If you are using ICP-type accelerometers, then the maximum acceleration level is dependent upon not only the rated value for the accelerometer but the DC power supply voltage. If the ICP supply voltage from your DAQ system is lower than the accelerometer rated voltage, then clipping will occur at lower G values. I agree with Jason that you do not have a ground loop problem. I would try a less sensitive single axis accelerometer; such as 10 mV per G that is rated for the surface temperature.

Walt
 
The accels rated max temp is 225F, and engine coolant temp is around 180F...I don't have thermocouple data for block surface temps but I have to imagine it's near the coolant temps.

The supply to the sensors is a current range of 2-20mA and my DAQ is setup to supply 8mA.

Sidenote, I've tested the same engine in the past with the same accelerometers and a different daq system and didn't see this issue. Which is another reason we're thinking there's something electrical going on. The first test was with a PCB amplifier and an NI cDAQ, this test was with a Dewesoft DAQ slice. Not sure if anyone has any experience with Dewesoft that may shed some light here.

Not to keep harping on the ground loop theory but, the noise issue is there are lower rpms, it's just not as strong...with good data I can pick nearly ever half engine order regardless of RPM, this time, at low rpms, we could only (barely) see 1st and 3rd (firing) order. The plots in my original post are on a log scale so the orders will pop more.

Tyler

 
"The supply to the sensors is a current range of 2-20mA and my DAQ is setup to supply 8mA."

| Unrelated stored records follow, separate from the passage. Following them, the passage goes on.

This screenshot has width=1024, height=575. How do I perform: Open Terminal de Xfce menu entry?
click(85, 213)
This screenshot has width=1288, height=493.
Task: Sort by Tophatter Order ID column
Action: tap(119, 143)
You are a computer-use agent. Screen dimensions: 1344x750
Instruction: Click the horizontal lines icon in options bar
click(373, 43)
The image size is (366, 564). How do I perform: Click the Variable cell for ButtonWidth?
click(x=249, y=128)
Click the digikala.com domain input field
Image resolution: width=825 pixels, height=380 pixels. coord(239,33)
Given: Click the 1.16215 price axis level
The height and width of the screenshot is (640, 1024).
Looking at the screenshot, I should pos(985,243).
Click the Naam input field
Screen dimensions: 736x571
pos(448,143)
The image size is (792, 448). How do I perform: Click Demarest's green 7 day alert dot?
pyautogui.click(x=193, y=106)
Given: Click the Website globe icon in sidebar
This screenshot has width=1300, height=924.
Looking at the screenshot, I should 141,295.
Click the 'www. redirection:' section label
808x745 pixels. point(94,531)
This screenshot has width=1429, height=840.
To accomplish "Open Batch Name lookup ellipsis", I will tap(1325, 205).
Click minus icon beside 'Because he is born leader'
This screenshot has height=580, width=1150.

It is not so much about the current as it is the DC voltage. The AC voltage swing (+/-) must be less than the DC supply voltage (headroom). Check the voltage of the PCB amplifier and compare to the DAQ in use now.

Walt
 
I thought it just looked like clipping (unless your time-domain plot has a zoomed y-axis). That would mess up your spectrum.

What does the signal sound like? Ears are much better than DSP/spectral analysis for spotting measurement issues. If it stops sounding like an engine, something's up. Basic rule of thumb: Always listen to your signals before you believe them.